About ten days before maturity the bank notified the maker and the endorsers of the date of maturity, but when they matured, both the maker, Herbert Roskind, and plaintiff in error refused to pay, and the defendant in error was forced to pay the bank and take up the notes. He then instituted this action against Mrs. Roskind only. He testified that he was not positive whether he talked to Mrs. Roskind about the notes on the day of maturity or the day after, *274 but said: "it was sometime around the time the notes fell due." Mrs. Roskind does not testify whether she ever received notice of dishonor, and does not deny this conversation, but she did testify that she had a very limited education and could only sign her name; that she endorsed the notes but that she thought she was signing receipts for the policy, and did not know she was endorsing notes. She helped her husband in his business, and evidently the trial judge thought her statement incredible.

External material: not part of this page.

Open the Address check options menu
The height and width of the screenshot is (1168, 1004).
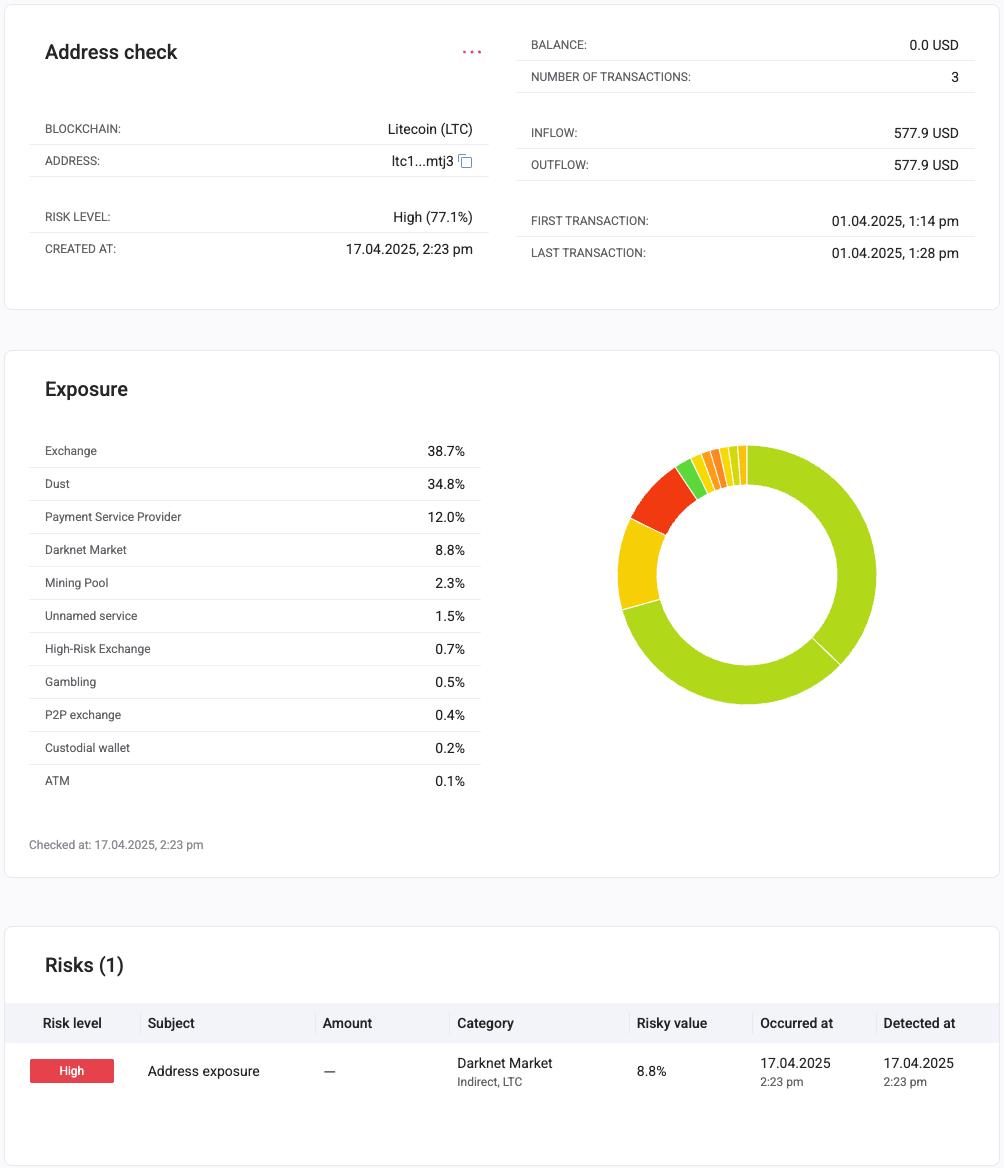(x=471, y=51)
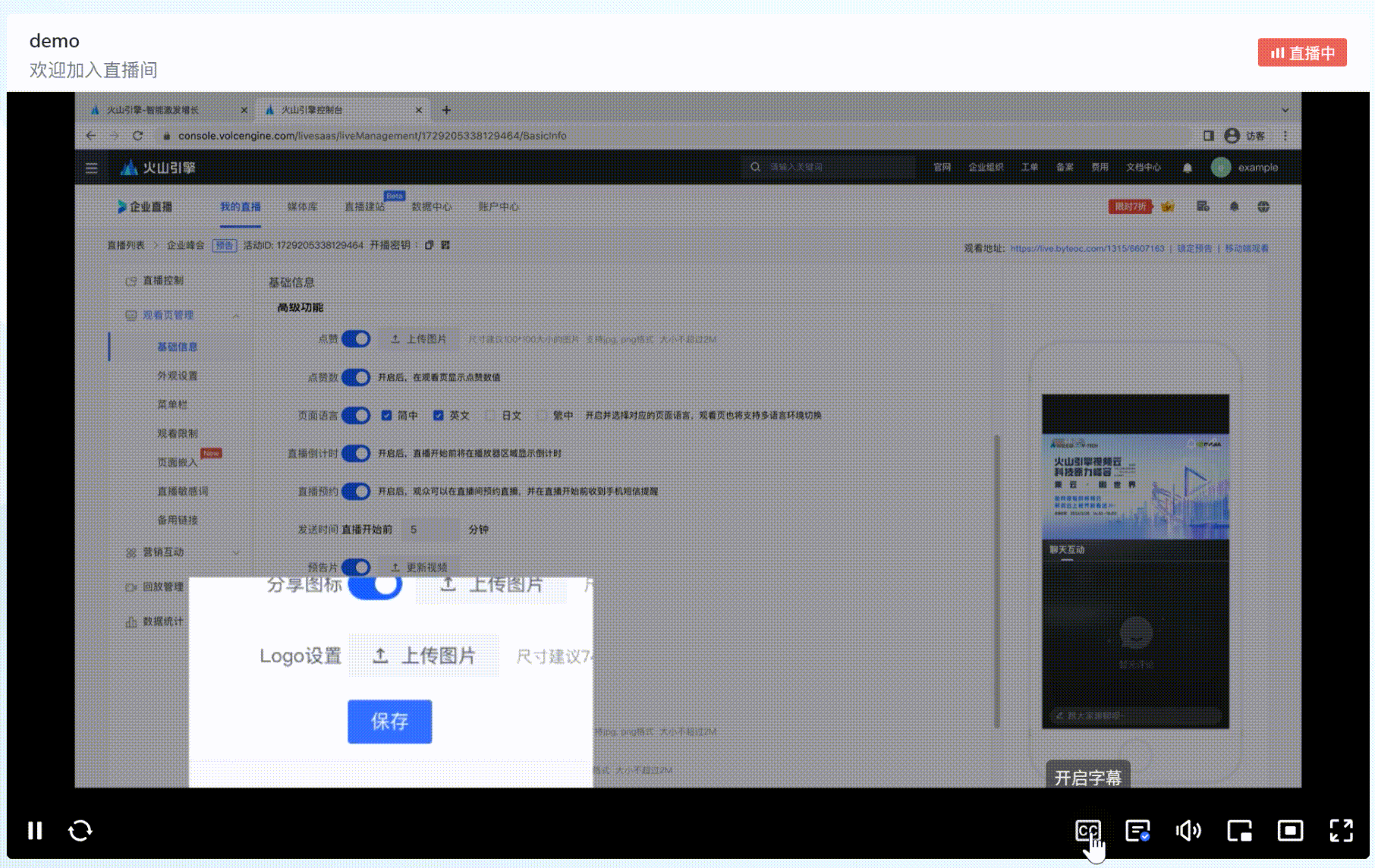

The notes were plain negotiable notes, but specified no place of payment, and only the address of Herbert Roskind was given. They contained no provisions for the waiver of presentment and demand for payment, or notice of dishonor.

It is now insisted that plaintiff in error was merely an accommodation endorser for the payee, and as between the parties, she is not liable on the notes to the payee as there was no consideration for the endorsement, and further, that presentment and demand for payment should have been made on the maker in order to charge her as endorser.

The Negotiable Instrument Act, section 192 (Shannon's Code, 3516a4) provides that: "The person primarily liable on an instrument is the person who by the terms of the instrument is absolutely required to pay the same. All other parties are secondarily liable."

Section 70 (Shannon's Code, 3516a78) provides that "presentment for payment is not necessary in order to charge the person primarily liable on the instrument." . . . "But, except as herein otherwise provided, presentment for payment is necessary in order to charge the drawer or endorser."

Section 63 (Shannon's Code, 3516a71) provides that: "A person placing his signature upon an instrument, otherwise than as maker, drawer, or acceptor, is deemed to be an endorser, unless he clearly indicates by appropriate words his intention to be bound in some other capacity."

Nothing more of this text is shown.